### EXERCISE DESCRIPTION
Range to reproduce from the entries below: the line with "[tabpanel] (113, 1831)", the line with "Hajós-Bajai Chardonnay (339, 2485)", and every line in between. Give them exactly and give nothing else.

Dataset items
........

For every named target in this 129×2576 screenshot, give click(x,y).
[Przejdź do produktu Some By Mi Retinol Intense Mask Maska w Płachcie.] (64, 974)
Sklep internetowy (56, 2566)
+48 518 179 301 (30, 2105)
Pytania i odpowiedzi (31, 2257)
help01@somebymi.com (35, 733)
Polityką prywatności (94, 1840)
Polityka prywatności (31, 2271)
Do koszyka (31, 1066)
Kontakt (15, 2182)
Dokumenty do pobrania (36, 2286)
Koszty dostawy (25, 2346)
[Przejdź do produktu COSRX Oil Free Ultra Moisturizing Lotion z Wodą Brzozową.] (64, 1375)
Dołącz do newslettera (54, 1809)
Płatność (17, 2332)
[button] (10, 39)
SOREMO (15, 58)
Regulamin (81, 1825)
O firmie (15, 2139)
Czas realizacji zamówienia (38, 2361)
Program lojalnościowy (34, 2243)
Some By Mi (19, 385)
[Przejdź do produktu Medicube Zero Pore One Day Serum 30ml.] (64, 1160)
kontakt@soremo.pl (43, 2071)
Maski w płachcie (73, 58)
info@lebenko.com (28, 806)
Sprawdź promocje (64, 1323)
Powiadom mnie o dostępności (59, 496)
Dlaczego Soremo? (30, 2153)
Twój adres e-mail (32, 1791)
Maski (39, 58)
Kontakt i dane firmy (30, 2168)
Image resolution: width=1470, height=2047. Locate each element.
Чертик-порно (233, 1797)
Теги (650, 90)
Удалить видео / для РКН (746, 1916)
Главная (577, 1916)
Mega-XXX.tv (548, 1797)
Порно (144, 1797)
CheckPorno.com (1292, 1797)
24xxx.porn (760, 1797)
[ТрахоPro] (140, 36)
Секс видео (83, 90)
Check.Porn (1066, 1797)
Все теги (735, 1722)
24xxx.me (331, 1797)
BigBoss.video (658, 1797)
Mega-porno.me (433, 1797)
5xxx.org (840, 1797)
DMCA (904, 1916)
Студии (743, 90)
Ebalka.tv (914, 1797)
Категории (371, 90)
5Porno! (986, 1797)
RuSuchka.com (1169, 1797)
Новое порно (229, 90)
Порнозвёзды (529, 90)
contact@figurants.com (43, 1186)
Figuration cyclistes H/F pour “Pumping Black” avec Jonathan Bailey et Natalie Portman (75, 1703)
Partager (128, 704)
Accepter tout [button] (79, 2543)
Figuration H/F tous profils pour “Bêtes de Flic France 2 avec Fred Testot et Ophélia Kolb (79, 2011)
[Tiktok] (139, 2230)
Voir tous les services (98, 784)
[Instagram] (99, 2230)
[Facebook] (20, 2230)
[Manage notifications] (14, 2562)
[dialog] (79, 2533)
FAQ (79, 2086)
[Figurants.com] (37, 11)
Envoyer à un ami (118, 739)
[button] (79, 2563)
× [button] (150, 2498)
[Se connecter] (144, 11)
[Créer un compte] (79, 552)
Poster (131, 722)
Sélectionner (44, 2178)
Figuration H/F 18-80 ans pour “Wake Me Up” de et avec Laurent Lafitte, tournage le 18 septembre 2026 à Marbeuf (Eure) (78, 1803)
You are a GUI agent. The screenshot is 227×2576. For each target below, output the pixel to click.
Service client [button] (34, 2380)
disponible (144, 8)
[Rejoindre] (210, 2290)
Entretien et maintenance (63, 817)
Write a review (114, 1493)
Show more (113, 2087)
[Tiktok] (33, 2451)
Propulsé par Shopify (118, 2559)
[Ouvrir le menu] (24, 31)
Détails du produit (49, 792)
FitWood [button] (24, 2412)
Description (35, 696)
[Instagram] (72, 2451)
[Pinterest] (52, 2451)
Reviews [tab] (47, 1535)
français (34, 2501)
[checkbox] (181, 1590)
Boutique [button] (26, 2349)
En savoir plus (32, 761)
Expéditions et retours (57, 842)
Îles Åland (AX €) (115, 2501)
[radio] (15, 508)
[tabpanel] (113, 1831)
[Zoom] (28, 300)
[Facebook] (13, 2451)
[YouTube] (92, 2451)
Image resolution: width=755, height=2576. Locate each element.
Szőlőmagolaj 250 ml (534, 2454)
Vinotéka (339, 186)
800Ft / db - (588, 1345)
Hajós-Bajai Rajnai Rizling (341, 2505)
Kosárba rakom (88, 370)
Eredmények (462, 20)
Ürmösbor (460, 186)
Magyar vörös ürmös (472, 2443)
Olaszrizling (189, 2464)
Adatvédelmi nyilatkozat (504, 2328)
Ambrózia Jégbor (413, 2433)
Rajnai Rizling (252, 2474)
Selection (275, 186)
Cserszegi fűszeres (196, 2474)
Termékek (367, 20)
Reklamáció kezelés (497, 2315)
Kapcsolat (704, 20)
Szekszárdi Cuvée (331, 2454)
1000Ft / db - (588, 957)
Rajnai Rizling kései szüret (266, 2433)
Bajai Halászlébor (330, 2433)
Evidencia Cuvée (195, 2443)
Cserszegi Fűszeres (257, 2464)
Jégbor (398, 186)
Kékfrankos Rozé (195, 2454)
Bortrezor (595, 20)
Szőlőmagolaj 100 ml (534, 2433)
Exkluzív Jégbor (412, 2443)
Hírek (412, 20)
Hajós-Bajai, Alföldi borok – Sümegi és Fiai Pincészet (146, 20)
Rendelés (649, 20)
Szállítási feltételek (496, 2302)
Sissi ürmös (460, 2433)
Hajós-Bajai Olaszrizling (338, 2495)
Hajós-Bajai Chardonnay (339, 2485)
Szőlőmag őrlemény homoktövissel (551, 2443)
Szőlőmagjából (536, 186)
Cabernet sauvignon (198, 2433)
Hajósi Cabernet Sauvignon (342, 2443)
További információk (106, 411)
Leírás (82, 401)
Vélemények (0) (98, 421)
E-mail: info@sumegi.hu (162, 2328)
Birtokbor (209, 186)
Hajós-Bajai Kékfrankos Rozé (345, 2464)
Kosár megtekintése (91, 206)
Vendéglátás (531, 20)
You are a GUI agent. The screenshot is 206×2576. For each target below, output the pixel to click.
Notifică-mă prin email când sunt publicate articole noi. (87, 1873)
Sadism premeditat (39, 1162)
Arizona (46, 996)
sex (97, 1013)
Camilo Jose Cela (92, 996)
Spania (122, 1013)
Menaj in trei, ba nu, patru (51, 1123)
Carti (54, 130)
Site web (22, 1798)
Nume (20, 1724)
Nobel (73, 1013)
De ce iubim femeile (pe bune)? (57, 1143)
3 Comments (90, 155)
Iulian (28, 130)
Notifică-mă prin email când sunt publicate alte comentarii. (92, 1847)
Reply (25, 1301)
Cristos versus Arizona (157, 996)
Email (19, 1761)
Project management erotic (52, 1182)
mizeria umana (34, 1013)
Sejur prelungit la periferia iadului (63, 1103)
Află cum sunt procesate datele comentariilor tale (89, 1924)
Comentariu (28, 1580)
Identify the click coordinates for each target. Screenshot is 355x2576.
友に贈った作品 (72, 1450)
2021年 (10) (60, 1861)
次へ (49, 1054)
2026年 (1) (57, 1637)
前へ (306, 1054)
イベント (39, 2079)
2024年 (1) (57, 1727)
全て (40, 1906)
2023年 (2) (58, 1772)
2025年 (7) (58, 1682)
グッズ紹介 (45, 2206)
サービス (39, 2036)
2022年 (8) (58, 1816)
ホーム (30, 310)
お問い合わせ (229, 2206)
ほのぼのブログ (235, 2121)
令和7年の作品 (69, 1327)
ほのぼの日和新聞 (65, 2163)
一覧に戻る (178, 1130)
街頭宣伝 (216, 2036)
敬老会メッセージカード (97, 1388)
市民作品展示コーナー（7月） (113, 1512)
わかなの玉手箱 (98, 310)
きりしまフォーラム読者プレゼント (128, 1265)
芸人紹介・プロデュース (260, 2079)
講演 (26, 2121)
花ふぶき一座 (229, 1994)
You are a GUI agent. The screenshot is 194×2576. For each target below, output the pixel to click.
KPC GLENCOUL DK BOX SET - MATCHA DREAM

........

### SOLUTION FOR THIS PROBLEM
[tabpanel] (113, 1831)
[Zoom] (28, 300)
[Facebook] (13, 2451)
[YouTube] (92, 2451)
Image resolution: width=755, height=2576. Locate each element.
Szőlőmagolaj 250 ml (534, 2454)
Vinotéka (339, 186)
800Ft / db - (588, 1345)
Hajós-Bajai Rajnai Rizling (341, 2505)
Kosárba rakom (88, 370)
Eredmények (462, 20)
Ürmösbor (460, 186)
Magyar vörös ürmös (472, 2443)
Olaszrizling (189, 2464)
Adatvédelmi nyilatkozat (504, 2328)
Ambrózia Jégbor (413, 2433)
Rajnai Rizling (252, 2474)
Selection (275, 186)
Cserszegi fűszeres (196, 2474)
Termékek (367, 20)
Reklamáció kezelés (497, 2315)
Kapcsolat (704, 20)
Szekszárdi Cuvée (331, 2454)
1000Ft / db - (588, 957)
Rajnai Rizling kései szüret (266, 2433)
Bajai Halászlébor (330, 2433)
Evidencia Cuvée (195, 2443)
Cserszegi Fűszeres (257, 2464)
Jégbor (398, 186)
Kékfrankos Rozé (195, 2454)
Bortrezor (595, 20)
Szőlőmagolaj 100 ml (534, 2433)
Exkluzív Jégbor (412, 2443)
Hírek (412, 20)
Hajós-Bajai, Alföldi borok – Sümegi és Fiai Pincészet (146, 20)
Rendelés (649, 20)
Szállítási feltételek (496, 2302)
Sissi ürmös (460, 2433)
Hajós-Bajai Olaszrizling (338, 2495)
Hajós-Bajai Chardonnay (339, 2485)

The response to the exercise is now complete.